*** Begin section ***

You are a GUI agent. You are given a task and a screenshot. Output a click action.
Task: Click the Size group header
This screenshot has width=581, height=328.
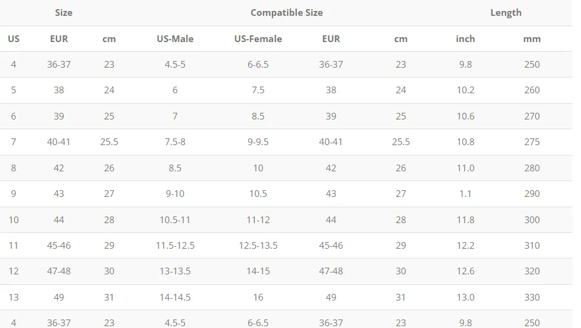[x=64, y=13]
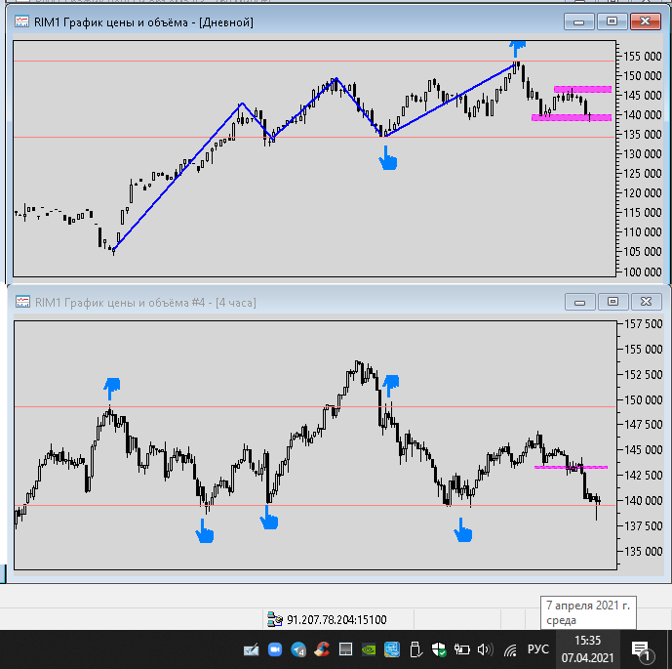Select the blue hand marker on daily chart
Viewport: 672px width, 669px height.
[388, 158]
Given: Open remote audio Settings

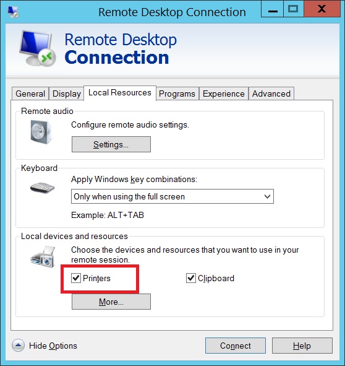Looking at the screenshot, I should point(111,144).
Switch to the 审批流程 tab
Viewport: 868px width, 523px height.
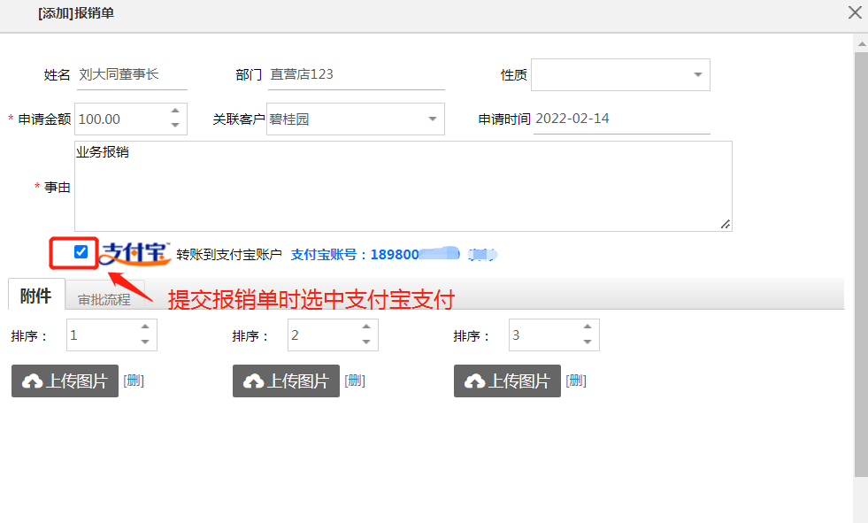104,299
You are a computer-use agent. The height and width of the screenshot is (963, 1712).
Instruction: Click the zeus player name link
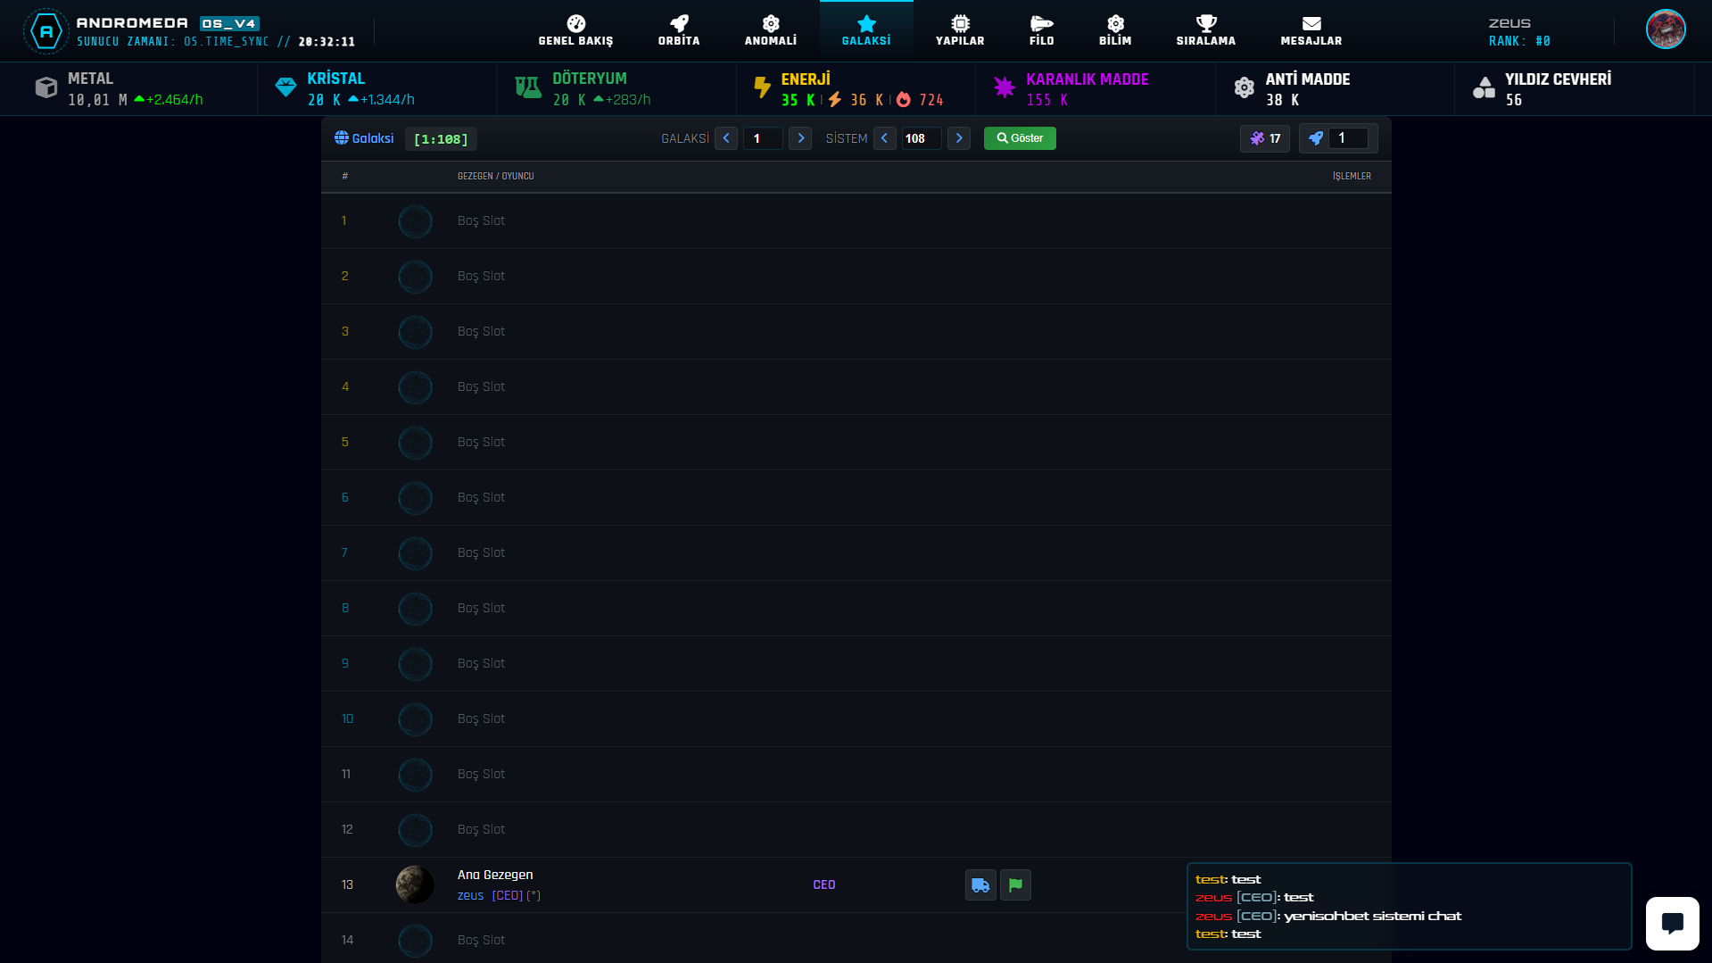coord(470,895)
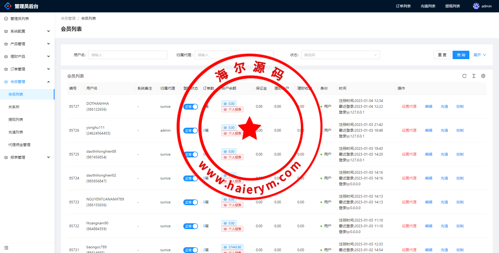Open 订单列表 in top navigation
This screenshot has height=253, width=499.
tap(403, 6)
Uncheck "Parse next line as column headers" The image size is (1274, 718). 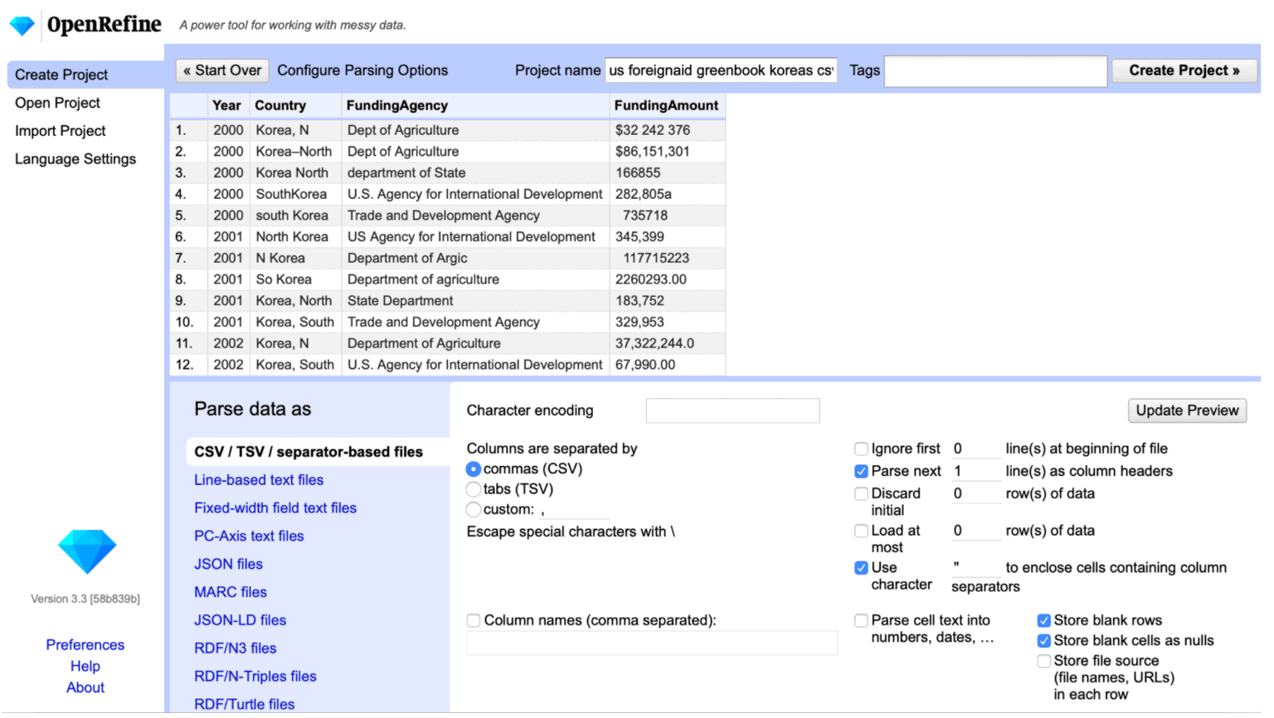click(861, 471)
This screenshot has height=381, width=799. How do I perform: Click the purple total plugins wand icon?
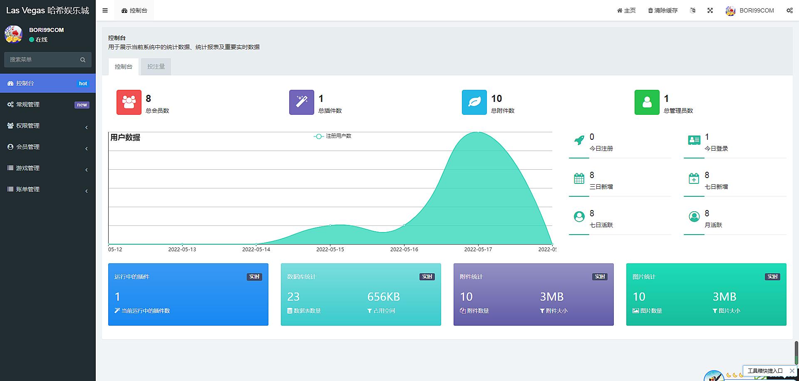(301, 102)

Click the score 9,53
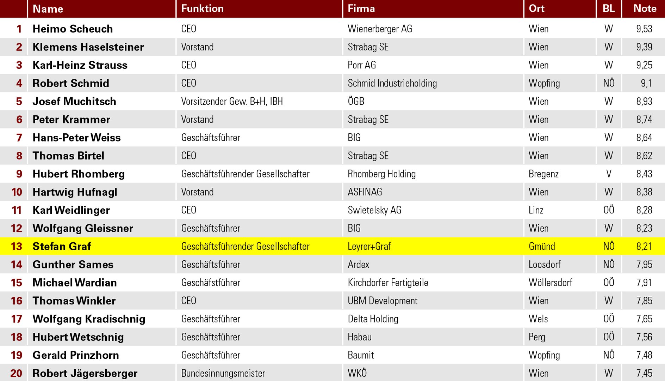tap(644, 29)
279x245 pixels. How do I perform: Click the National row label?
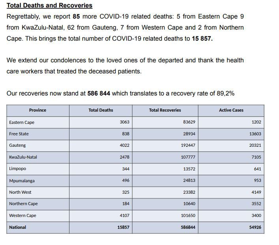tap(18, 227)
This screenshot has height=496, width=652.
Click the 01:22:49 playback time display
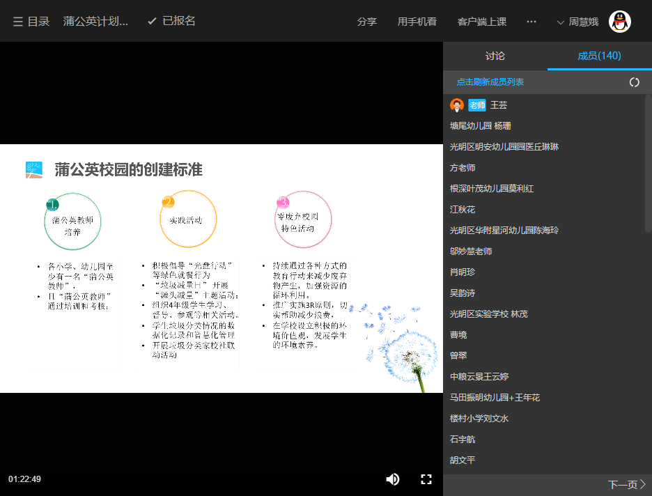26,479
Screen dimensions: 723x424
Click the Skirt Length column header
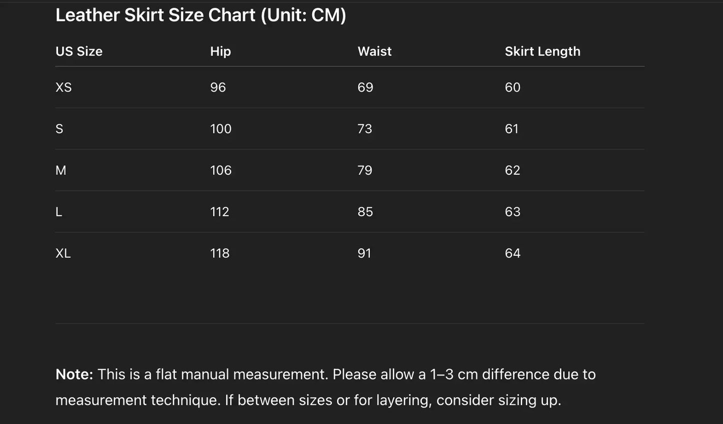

*** End section ***

REQUIREMENT
Now copy each line of the entries that mentions "agent".

OUTPUT FOR THIS TASK
You are a GUI agent. You are given a task and a screenshot. Output a click action.
You are a computer-use agent. The height and width of the screenshot is (963, 1712).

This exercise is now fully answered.